Gli Usa sanzionano la polizia morale iraniana

Per la morte di Mahsa Amini ora gli Stati Uniti hanno deciso di sanzionare la polizia morale iraniana. Ad annunciarlo, il segretario al Tesoro americano Janet Yellen, che ha dichiarato:

Condanniamo questo atto nei termini più duri e chiediamo al governo iraniano di mettere fine alla violenza contro le donne.

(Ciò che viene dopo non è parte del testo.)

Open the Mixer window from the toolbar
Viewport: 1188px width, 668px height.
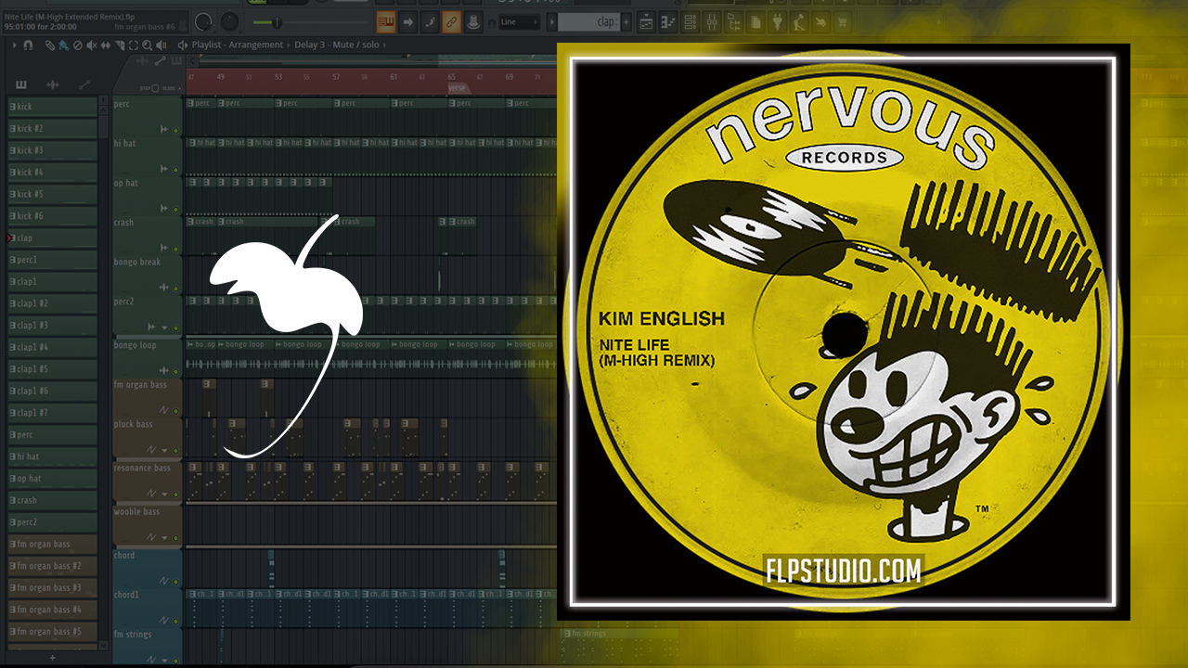(711, 22)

Dall’America avevano già condannato quanto accaduto lo scorso 17 settembre. Il portavoce del Consiglio di Sicurezza nazionale della Casa Bianca aveva parlato di “affronto spaventoso ai diritti umani”, chiedendo che fossero presi adeguati provvedimenti contro i responsabili e che alle donne iraniane fosse garantito l’esercizio delle libertà fondamentali. Per ora, a seguito delle proteste, sono già stati diversi i manifestanti uccisi, circa 31 secondo l’Ong Iran Human Rights, mentre le autorità hanno bloccato anche l’accesso a Instagram e Whatsapp.

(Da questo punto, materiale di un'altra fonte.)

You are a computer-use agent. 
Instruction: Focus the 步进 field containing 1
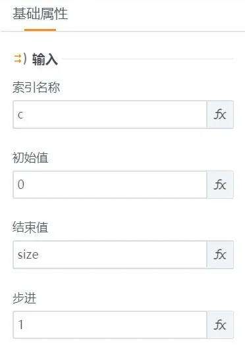click(x=110, y=325)
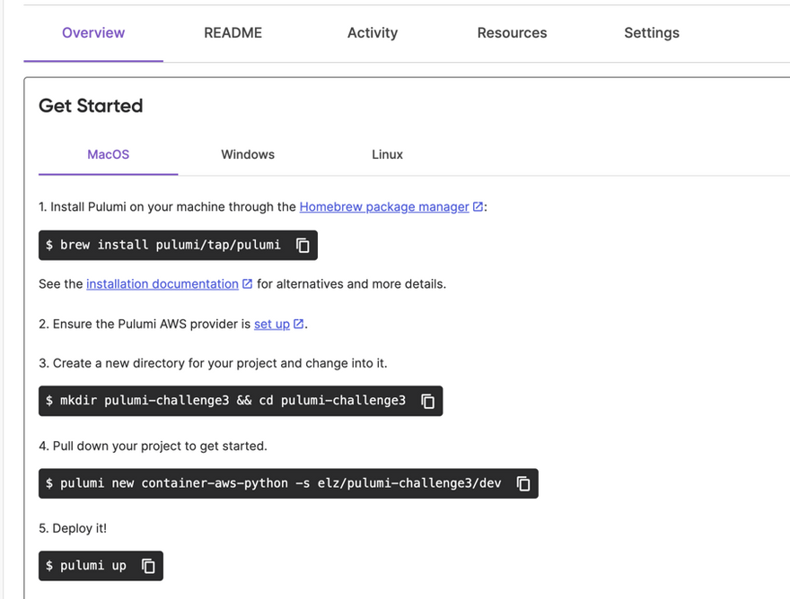Copy the pulumi new container-aws-python command
The image size is (790, 599).
[x=523, y=483]
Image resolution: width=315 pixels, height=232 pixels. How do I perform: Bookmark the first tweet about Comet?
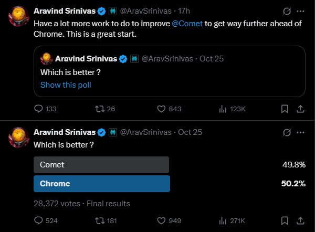click(x=284, y=109)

Ma cos’è la polizia morale iraniana accusata della morte di Mahsa Amini?

Nota anche come “polizia religiosa”, si tratta di una forza paramilitare dell’Iran fondata per ordine dell’ayatollah Khomeini, che nel 1979 fu a capo della Rivoluzione che trasformò la monarchia del Paese in una repubblica islamica sciita, la cui costituzione si ispira alla legge coranica. Come corpo ausiliare di polizia svolge quindi compiti relativi al mantenimento dell’ordine pubblico in momenti di emergenza, ma è perlopiù incaricato della sorveglianza sul rispetto della “morale islamica”, tra cui rientra, per le donne, anche l’obbligo di indossare il velo. La legge fu introdotta all’indomani dall’ascesa di Khomeini, che proprio nel 1979 rilasciò ad Oriana Fallaci una storica intervista, nel corso della quale la giornalista si rifiutò di indossare l’hijab. Queste erano state le sue parole:

Le donne che hanno fatto la Rivoluzione erano e sono donne con la veste islamica, non donne eleganti e truccate come lei che se ne vanno in giro tutte scoperte trascinandosi dietro un codazzo di uomini. Le civette che si truccano ed escono per strada mostrando il collo, i capelli, le forme, non hanno combattuto lo Scià. Non hanno mai fatto nulla di buono quelle. Non sanno mai rendersi utili: né socialmente, né politicamente, né professionalmente. E questo perché, scoprendosi, distraggono gli uomini e li turbano. Poi distraggono e turbano anche le altre donne.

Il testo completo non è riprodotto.